Die Kanzlerin ist also nicht dafür. Dennoch hat sie den Weg freigemacht für die Entscheidung zugunsten einer Ehe für alle. Die Richtung hatte schon vor geraumer Zeit das Bundesverfassungsgericht vorgegeben. Der Spielraum der Regierung war also geringer als er schien. Merkel machte es so wie sie es gerne tut, wenn es um schwierige Entscheidungen geht, die innerhalb der CDU zu längeren und komplizierten Debatten führen könnten und den konservativen Flügel mindestens irritieren: Sie überrumpelt alle. Ob ihr Abstimmungsverhalten taktisch war, um die Konservativen zu besänftigen, oder ob es ihrer echten Meinung entspricht? Man sollte ihr Ehrlichkeit unterstellen.

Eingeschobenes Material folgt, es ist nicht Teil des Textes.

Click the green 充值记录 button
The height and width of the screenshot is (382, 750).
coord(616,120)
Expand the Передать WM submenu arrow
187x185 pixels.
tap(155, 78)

Debatten sind inhaltlich immer besser, wenn die Fraktionen auf eine Vorfestlegung verzichten. Die Beiträge aus den verschiedenen Parteien machen deutlich, dass man keineswegs ein konservativer Katholik oder fundamentalistischer Protestant sein muss, um an der Ehe für alle Kritik zu üben. Man kann sie aus religiösen Gründen falsch finden. Natürlich ist es eine Entscheidung, deren gesellschaftliche Auswirkungen erst in 15 bis 20 Jahren deutlich werden, wenn es Kinder gibt, die in solchen Konstellationen groß werden. Die Autoren des Grundgesetzes hatten ganz sicher die Ehe von Mann und Frau vor Augen, als es die Familie unter den Schutz des Staates stellte. Sie allein war 1949 die Grundlage des Gemeinwesens und der Gesellschaft.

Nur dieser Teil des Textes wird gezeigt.